Please scale the click coordinates in the answers by 1.6, rounding each result to a whole number with halves going up, and rewrite the rows from the line with "Task: Open the Communication" to the line with "tap(828, 574)", both included, keeping every other part unchanged. Give only those lines.

----

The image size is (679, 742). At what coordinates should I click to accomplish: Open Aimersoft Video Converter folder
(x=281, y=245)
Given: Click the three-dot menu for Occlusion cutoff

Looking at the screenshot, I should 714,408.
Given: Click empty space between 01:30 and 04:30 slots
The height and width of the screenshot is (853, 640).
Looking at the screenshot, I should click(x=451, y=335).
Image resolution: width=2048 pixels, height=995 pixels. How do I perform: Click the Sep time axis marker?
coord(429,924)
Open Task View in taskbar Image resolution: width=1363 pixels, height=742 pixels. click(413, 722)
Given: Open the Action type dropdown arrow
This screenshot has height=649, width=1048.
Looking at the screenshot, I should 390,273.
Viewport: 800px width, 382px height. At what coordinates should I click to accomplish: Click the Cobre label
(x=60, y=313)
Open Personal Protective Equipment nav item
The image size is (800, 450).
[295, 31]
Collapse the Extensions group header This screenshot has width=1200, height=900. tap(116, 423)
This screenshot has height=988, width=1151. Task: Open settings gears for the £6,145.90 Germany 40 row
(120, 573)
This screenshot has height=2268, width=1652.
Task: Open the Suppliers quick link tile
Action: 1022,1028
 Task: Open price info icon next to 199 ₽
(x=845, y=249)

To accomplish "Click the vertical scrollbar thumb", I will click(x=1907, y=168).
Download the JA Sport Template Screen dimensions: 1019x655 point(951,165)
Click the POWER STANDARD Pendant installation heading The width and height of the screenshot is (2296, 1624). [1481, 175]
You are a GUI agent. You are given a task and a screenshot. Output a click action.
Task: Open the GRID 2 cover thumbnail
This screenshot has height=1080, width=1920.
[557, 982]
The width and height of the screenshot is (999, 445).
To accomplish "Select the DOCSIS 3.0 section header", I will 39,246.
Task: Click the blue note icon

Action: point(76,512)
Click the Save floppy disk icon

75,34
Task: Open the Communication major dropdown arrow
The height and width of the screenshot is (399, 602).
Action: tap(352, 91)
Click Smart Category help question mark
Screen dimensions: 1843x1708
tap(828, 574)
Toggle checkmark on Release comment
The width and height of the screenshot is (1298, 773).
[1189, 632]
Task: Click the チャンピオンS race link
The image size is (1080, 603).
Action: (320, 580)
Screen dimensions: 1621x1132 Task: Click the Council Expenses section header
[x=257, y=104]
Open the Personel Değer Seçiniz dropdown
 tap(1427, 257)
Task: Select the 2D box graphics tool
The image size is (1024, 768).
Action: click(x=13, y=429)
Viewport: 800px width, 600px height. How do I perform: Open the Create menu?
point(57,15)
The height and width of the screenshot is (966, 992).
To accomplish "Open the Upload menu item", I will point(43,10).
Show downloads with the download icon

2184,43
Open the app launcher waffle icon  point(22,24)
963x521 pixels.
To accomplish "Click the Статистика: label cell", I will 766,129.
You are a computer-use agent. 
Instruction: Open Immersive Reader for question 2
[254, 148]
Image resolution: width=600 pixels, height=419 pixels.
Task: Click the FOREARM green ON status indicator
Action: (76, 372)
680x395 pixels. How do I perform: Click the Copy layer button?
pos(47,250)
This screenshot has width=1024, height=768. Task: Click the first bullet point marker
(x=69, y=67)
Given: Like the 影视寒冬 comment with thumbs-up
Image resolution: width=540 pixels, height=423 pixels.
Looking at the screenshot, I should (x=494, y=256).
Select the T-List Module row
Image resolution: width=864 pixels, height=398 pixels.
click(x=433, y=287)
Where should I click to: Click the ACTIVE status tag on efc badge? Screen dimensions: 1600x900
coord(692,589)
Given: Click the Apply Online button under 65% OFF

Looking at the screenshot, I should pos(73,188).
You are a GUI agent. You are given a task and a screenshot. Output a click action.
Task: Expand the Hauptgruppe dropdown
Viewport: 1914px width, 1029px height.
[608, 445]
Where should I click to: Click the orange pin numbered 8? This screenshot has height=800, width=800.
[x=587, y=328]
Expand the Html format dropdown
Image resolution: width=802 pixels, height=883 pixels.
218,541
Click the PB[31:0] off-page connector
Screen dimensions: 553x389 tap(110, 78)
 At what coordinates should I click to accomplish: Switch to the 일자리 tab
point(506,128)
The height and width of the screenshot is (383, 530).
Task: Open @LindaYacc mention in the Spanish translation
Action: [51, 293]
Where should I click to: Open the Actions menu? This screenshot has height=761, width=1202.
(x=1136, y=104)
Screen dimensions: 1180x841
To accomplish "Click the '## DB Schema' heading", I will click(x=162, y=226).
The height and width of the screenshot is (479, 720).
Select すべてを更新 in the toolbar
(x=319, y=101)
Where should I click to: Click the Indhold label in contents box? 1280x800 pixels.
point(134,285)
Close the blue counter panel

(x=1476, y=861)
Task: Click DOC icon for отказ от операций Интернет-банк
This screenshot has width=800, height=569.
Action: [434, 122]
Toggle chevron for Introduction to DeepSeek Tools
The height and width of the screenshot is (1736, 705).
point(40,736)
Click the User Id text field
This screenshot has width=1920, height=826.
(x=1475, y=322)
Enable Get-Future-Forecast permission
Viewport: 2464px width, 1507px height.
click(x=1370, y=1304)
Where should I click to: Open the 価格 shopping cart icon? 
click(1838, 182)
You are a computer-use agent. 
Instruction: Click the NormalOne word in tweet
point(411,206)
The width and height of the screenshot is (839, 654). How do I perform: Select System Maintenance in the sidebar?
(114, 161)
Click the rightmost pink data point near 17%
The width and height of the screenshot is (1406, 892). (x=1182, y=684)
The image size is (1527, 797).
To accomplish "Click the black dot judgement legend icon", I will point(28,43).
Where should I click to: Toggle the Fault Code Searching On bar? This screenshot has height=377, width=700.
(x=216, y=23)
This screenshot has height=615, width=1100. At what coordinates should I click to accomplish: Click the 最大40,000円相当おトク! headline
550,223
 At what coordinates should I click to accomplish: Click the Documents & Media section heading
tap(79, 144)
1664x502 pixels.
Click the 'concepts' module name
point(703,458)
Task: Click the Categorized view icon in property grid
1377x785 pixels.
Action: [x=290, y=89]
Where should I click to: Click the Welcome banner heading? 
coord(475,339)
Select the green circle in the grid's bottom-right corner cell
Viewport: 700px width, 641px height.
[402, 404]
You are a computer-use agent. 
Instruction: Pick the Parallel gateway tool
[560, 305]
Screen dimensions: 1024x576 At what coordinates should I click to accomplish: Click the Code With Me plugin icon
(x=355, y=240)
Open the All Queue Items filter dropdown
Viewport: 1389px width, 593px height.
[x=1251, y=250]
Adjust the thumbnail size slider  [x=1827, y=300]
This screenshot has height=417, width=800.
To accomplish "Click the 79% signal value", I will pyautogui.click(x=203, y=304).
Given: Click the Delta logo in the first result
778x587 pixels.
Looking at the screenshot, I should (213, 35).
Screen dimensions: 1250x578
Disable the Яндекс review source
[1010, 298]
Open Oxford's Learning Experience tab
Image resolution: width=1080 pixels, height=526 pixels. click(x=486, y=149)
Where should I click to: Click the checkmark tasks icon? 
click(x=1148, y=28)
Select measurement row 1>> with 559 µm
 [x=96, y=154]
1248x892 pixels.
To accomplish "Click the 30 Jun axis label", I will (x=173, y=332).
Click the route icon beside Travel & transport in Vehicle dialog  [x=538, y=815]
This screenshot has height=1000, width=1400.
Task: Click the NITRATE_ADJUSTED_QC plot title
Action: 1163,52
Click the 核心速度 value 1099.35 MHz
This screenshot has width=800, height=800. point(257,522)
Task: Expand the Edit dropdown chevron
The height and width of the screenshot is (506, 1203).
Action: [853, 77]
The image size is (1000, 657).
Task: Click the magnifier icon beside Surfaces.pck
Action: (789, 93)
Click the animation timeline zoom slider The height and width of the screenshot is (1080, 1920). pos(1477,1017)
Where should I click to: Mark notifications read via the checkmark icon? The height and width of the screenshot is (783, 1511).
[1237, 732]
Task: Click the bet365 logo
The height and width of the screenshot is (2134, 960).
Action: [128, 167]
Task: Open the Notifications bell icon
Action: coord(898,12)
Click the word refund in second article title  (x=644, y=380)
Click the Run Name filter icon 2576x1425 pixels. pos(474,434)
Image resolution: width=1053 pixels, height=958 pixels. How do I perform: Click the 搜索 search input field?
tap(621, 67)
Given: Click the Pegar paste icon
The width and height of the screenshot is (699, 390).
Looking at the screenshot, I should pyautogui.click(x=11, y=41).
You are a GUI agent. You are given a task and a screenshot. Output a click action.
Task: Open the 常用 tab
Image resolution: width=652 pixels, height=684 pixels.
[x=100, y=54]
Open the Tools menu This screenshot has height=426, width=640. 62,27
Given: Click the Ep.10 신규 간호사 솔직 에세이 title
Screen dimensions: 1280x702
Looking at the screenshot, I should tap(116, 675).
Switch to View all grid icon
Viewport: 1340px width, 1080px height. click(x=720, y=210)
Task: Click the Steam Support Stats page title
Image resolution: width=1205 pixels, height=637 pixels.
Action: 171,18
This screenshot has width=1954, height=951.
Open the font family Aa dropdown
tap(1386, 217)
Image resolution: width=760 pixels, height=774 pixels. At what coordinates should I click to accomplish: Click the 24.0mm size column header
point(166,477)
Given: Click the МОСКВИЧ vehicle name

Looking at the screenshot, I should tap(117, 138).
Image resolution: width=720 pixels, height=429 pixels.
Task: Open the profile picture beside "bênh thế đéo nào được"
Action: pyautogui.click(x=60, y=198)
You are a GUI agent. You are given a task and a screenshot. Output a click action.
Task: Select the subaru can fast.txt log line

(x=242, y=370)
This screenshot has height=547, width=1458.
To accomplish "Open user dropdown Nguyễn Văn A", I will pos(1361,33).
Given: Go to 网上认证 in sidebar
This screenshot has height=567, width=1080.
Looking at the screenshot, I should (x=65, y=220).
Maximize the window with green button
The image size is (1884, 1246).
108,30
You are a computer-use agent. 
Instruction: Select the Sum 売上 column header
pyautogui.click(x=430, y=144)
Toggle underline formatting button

----

**Answer to the problem**
Task: Open the Communication major dropdown arrow
The height and width of the screenshot is (399, 602).
Action: tap(563, 146)
Click Smart Category help question mark
Screen dimensions: 1843x1708
tap(1325, 918)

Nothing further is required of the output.